CHICAGO, Sept. 6 (Xinhua) -- Policies aimed at serving the poor will be more effective if taking into account the human tendency to procrastinate and the limits poverty puts on attention spans.
Christopher Bryan, assistant professor at the University of Chicago Booth School of Business, and co-authors from several universities and development organizations reported their findings in a paper published Tuesday in the journal Behavioral Science & Policy.
In a recent field experiment in Chile, the scholars found that a large majority of people did not increase their savings even if banks increased interest rate by a large margin.
But when their peers were watching, savings almost doubled when the participants in the experiment announced their savings goals to a self-help group and had their progress publicly monitored.
The scholars focus on two well-studied psychological phenomena, present bias and limited attention.
"Everyone has limited attentional bandwidth, but wealthy people, freed from having to spend this precious attention on acquiring food, shelter and other basics, have more attention available for handling unexpected hassles and making strategic decisions to improve their circumstances," the authors hold.
People often fail to expend small amounts of money, time or effort up front to obtain much larger benefits in the future.
This human tendency toward present bias is common in rich and poor populations alike, but has a larger negative effect on people with low incomes.
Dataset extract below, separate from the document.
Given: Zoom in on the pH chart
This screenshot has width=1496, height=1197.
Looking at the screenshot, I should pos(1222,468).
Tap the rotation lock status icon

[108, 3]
The authors outlined certain simple interventions with these behaviors in mind, and the measures did work well:
-- Helping households to fill out an application for an interest-free loan to cover the cost of piped water in Morocco increased participation from 10 percent to 69 percent.
-- A small decrease in the purchase price of insecticide treated bed nets for avoiding mosquito-borne diseases has saved 4 million lives in sub-Saharan Africa since 2000.
-- Health insurance providers in Tanzania went to the distribution points of a cash transfer program to sign people up for health insurance when they received the transfers, leading to a 20 percentage point increase in the use of health insurance.
"The bottom line here is that, by taking into account even just a couple of important behavioral principles, we can improve the effectiveness of many development programs and policies, often dramatically," said Bryan, adding that "more exciting than that, we can often achieve those gains in effectiveness at little or no added cost once the policies are in place."